荷物と言ってもほとんどが着替えで、大事な物は子猫のポケットに仕舞われている。リュリュの荷物も冒険者らしく少ない。10分ほどで俺達は荷物の整理を終えてしまった。
コンコン
荷物の整理を終え、さてこれからどうしようかと思っていた所でドアがノックされた。
「誰?」
「お客さん?」
「クラリッサさん、リュリュさん。メグです」
クラリッサがドアを開けると、そこには寮を案内してくれた黒髪の女子学生メグが立っていた。
「先ほど校長先生からお二人が寮に入られたと聞いて、何かお手伝いすることがあればと来たのですが…」
メグは部屋を見回して、
「…必要無かったようですね」
とションボリしていた。
(お手伝いに来てくれたのか…優しい娘さんだな~)
この寮に入るのは地方の貴族の子女が殆どである。貴族の子女なので自活出来ない者が多い。そうなるとメイドや侍女を付ける必要があるのだが、地方の弱小貴族では魔術学校にメイドを付けて入学させるほどの余裕がないことも多い。そしてメグもそう言った地方の弱小貴族の子女であった。

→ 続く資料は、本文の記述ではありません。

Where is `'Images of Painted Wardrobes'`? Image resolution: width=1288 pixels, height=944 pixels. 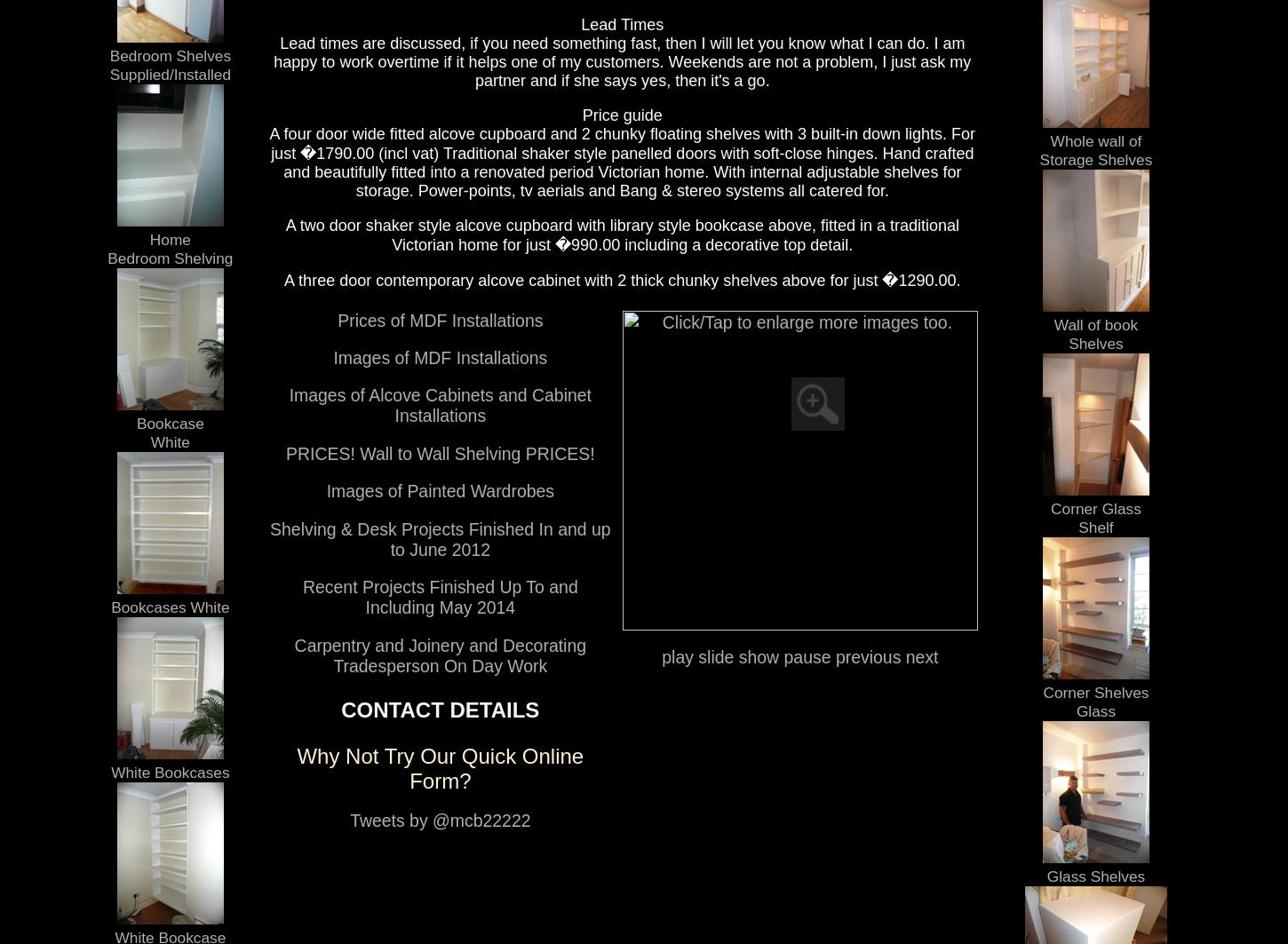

寮で一人暮らしをすることになり、途方にくれていた彼女を助けてくれたのは、同室の先輩であった。メグはその先輩を尊敬しており、自分も機会があればその先輩のように後輩を助けて上げたいと思っていたのだ。
クラリッサとリュリュが入寮しててきたことで後輩を助けるということが実践できると意気込んできたのだが、貴族ではない二人にそんな必要は無く、当てが外れてしまったのだ。

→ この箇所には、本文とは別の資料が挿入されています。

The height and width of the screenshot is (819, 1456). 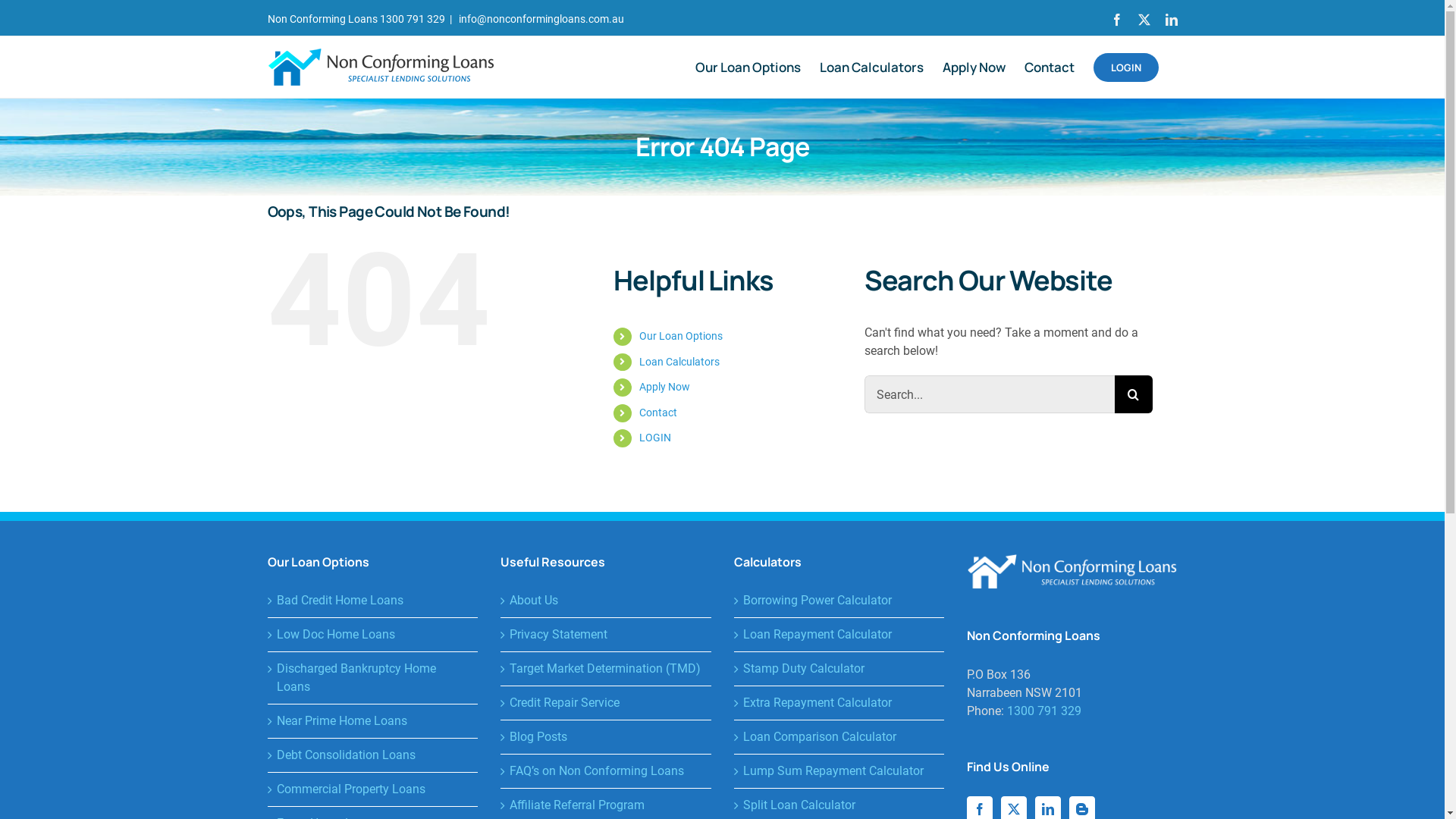 I want to click on 'Borrowing Power Calculator', so click(x=839, y=599).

俺も大学や会社の寮で後輩を世話した事があり、先輩風をふかしたい彼女の気持ちが理解できた。子猫はメグに先輩らしい事をさせてあげたくなってしまった。
「な~ん」(まってー)
肩を落として立ち去ろうとするメグの足元に子猫は擦り寄って待ってほしいと鳴いた。
「ん?」
子猫が擦り寄ったので、メグは立ち止まった。
「なーなーみゃーん」(クラリッサ、食堂に案内してほしいとメグに頼んで)
「メグ先輩、そろそろお昼なのですが、食堂を案内してくれませんか?」
クラリッサは子猫の頷くと、メグにお願いしてくれた。
クラリッサのお願いを聞いた途端、メグの顔がパッと明るくなった。
「そうでした、お二人にはまだ食堂について説明してませんでしたわ」
メグはクラリッサの手を握ってそう言うと、そのままクラリッサの手を引いて食堂に向けて歩き始めた。
(寮生活で優しい先輩がいると助かるからな~)
子猫とリュリュはメグとクラリッサの後を追って食堂に向かうのだった。